Mobile Phone Technology for Prevention of Mother-to-Child Transmission of HIV (WHO)

Overview

Status:

Closed

Country:

Kenya

Date:

2011-2014

Effective implementation of prevention of mother-to-child transmission of HIV (PMTCT) strategies has resulted in the virtual elimination of pediatric HIV in resource-rich settings. Weak health systems and inadequate health infrastructures impede universal provision of PMTCT services in sub-Saharan Africa. Transportation challenges and costs further influence individuals’ decisions to access static health facilities, and are often cited causes for suboptimal retention in HIV treatment programs. Mobile outreach clinical services bring medical services into the community, and are currently being implemented to improve uptake of basic (standard) maternal child health services.
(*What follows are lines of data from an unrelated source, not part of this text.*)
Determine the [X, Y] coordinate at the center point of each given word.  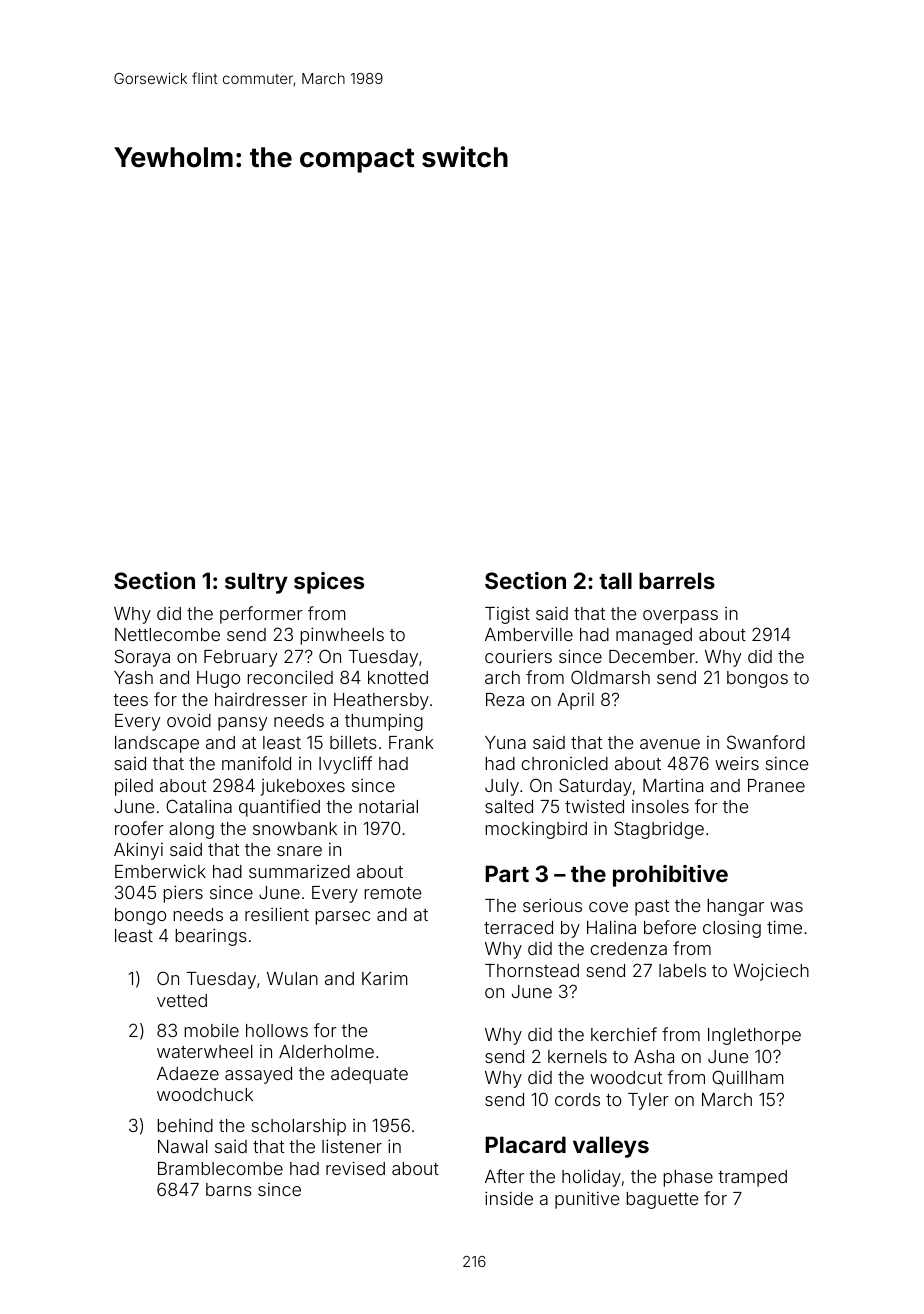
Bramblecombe [220, 1168]
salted [509, 806]
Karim [385, 978]
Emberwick [160, 871]
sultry [256, 583]
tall [615, 580]
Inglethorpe [754, 1036]
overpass [680, 617]
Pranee [776, 785]
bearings [211, 937]
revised [355, 1168]
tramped [752, 1178]
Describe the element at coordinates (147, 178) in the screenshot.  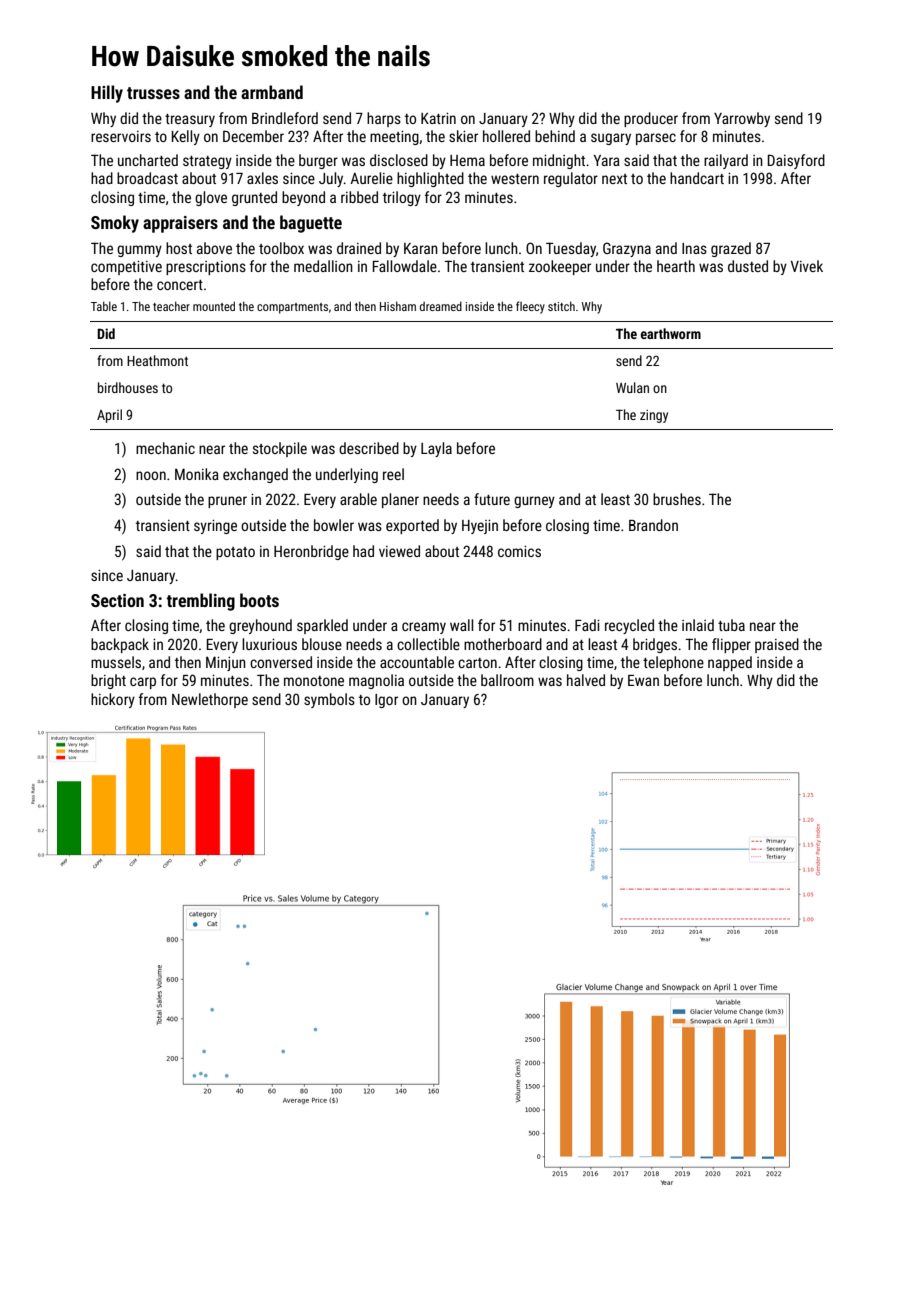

This study compared the impact of provision of standard mobile outreach clinical services to the provision of enhanced mobile outreach clinical services that includes point-of-care CD4 testing and use of short message system (SMS) mobile phone technology to improve turnaround times in infant HIV DNA PCR test results. The enhanced mobile outreach clinical service also introduced the use of existing community health workers to create demand for outreach services; mobilize pregnant women to access antenatal clinic (ANC) services; and support referrals and linkages between mobile units and static facilities. Proposed measurements included the effect of the intervention on decreasing the gestational age at the first ANC visit; retention of mothers and infants in care; and uptake of critical health care services including immunizations, laboratory testing, and antiretroviral (ARV) prophylaxis and treatment (ART). The study determined whether the enhanced mobile outreach services result in increased administration of appropriate antiretrovirals to HIV-positive women, and whether more HIV-positive infants gain access to life-saving treatment. Costs associated with the standard and enhanced mobile outreach clinical services were determined, and along with the measured differential effect on selected outcomes, were useful in guiding policy regarding the optimal scope of mobile outreach clinical service delivery.